これを解消する方法は、遠位骨片を骨把持鉗子で予定の移動位置に仮固定した状態で両断端にマーキングします。骨片固定前にスプーン型リトラクターで周囲組織をガードしながらラウンドバー、オステオトームにて下顎角方向に向かって下顎骨底面を削骨していきます。この段差は患者様のもともとの骨の形、中抜きの量によって異なりますが、慣らさずに残しておきますと、手術後非常に目立つことになります。指で骨の底面を確認し段差がなくなるまで丁寧に削る必要がありますが、この作業は本手術では最も難しいところです。というのは、この段差は通常オトガイ孔の下あたりで、神経を温存して損傷しないように削るのはコツを要します。また下歯槽神経の走行はオトガイ孔から2㎝外側で最低点を通り、下顎底から6~8㎜のところを走行しています。したがって段差を慣らしていく際には下歯槽管の損傷がないように常に細心の注意を払わなければなりません。なお外側の削骨範囲は、通常ではオトガイ~下顎角(エラ)の中間地点くらいまで底部を慣らすことになります。具体的には、下顎下縁形態に応じてオステオトームは3種類(弱弯・中弯・強弯)用意して使い分けています。また、症例によっては下顎骨下縁を下顎角方向に向かってオッシレーティング骨鋸にて骨切りする必要がある場合もあります。この際に3次元実体模型がないと全く勘だけでの手術となり、神経損傷の危険率が高まります。その意味でオトガイの短縮手術では3次元実体模型は絶対に必要です。遠位骨片はチタンプレートで3ヶ所固定します。前進させる場合のみミニプレートを使用しますが、そのほかはマイクロプレートを使用しています。前進(突出)させる場合には、広頸筋、顎二腹筋など筋肉の作用で後戻りする方向に力が働きますので、ミニプレートによる強固な固定が必要です。術野を洗浄後、骨膜縫合、粘膜縫合と2層に閉創します。

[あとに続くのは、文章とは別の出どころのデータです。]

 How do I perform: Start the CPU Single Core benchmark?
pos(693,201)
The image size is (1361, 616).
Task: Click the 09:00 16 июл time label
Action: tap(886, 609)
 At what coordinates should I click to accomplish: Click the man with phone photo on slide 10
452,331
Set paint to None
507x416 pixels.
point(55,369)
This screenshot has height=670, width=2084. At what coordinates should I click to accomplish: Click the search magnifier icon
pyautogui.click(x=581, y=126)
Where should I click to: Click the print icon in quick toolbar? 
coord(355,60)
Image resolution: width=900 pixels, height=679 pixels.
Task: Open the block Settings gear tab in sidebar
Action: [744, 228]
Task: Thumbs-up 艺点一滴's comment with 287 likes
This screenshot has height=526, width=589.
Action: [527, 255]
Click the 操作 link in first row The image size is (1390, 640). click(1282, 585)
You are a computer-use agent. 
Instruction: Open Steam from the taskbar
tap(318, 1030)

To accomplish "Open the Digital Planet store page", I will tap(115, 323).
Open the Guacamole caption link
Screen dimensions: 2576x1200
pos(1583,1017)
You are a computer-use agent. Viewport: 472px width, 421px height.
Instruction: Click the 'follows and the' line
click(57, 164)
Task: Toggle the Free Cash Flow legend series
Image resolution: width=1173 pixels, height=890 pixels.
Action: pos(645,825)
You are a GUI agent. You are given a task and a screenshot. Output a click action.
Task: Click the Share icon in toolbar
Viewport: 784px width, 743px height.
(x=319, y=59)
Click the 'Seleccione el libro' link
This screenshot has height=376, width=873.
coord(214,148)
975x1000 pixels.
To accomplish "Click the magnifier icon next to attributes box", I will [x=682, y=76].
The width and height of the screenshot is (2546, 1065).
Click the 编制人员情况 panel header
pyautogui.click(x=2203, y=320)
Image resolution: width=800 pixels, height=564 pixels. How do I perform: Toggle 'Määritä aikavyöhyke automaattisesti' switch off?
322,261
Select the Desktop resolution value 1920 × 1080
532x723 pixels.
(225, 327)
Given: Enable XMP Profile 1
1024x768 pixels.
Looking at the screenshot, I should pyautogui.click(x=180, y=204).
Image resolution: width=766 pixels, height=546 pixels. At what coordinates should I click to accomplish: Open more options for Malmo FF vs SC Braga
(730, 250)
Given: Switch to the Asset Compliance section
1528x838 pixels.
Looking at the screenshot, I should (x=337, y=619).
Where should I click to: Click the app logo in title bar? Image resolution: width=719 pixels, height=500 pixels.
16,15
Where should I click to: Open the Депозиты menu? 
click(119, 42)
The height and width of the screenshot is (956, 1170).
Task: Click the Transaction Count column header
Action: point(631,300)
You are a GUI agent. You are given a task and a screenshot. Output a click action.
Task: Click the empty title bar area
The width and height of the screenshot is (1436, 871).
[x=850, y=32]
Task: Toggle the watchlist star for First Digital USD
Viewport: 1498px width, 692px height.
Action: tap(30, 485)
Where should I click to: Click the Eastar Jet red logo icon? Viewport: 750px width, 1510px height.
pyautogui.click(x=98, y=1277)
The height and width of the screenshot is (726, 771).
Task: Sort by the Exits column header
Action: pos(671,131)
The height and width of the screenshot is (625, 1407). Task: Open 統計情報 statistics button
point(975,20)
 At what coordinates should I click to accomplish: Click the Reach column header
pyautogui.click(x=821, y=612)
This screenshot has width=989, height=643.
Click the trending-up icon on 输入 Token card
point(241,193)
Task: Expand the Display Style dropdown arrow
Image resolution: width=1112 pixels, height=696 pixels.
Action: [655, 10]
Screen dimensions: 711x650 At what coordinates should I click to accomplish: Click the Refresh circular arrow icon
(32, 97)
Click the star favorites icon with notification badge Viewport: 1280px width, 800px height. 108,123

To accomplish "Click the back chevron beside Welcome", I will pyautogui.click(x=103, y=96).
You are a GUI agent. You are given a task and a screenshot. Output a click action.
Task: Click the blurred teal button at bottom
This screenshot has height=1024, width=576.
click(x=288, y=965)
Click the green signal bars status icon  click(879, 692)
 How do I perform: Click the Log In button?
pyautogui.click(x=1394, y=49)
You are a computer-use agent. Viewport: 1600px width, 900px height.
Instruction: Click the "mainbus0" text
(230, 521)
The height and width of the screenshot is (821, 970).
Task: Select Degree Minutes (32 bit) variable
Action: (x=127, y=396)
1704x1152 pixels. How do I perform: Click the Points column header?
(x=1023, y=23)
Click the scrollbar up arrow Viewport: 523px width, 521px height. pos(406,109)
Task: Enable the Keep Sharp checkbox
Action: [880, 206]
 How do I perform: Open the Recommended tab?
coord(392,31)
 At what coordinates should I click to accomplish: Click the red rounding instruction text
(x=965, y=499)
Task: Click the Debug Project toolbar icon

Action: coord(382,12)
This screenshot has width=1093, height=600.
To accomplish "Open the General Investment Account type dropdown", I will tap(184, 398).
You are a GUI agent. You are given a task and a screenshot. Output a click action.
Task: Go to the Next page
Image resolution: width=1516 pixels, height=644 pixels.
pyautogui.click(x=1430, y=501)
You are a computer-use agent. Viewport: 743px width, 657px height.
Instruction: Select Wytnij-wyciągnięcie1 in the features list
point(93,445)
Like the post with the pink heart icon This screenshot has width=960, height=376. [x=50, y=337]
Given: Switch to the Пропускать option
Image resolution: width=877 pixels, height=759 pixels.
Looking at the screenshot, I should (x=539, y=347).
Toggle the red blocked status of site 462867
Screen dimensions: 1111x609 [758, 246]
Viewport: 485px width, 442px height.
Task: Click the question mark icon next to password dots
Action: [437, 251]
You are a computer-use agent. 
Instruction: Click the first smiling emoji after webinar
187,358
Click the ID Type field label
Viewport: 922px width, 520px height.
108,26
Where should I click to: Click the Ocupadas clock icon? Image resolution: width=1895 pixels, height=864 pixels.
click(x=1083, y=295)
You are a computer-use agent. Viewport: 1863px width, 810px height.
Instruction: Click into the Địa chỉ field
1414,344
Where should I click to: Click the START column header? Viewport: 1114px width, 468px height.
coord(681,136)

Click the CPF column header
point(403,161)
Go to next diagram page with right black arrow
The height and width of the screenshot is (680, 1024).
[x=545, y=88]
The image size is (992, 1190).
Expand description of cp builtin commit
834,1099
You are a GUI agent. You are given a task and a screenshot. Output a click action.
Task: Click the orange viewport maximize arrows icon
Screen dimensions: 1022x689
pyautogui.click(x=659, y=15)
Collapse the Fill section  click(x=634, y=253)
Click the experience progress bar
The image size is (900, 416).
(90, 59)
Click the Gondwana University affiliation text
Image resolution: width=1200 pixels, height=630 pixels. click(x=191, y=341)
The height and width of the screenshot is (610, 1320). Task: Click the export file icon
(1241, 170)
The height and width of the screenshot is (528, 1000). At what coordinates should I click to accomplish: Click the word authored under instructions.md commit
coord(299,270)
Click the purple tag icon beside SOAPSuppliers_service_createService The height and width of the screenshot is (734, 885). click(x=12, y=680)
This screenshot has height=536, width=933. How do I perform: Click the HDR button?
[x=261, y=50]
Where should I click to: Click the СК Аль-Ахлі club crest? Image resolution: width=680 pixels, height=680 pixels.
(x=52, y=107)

オトガイの長さが標準値(女性35㎜、男性38㎜)より3~4㎜程度長いだけであれば、水平骨切りではなく、下顎骨先端を削骨することにより短縮する方法もあります。先端を削る場合には広頚筋、顎二腹筋(前腹)、顎舌骨筋などの剥離は必要最小限とします。この程度の削骨であれば、下顎骨裏面の骨膜の剥離は最小限で済みますので、術後のオトガイ下部(裏側)のたるみを最小限に抑えることができます。先端を5㎜以上短くした場合には、筋肉のたるみは顕著に出るため、オトガイ下部でのたるみ、すなわち二重顎が強く出やすいため、お勧めできません。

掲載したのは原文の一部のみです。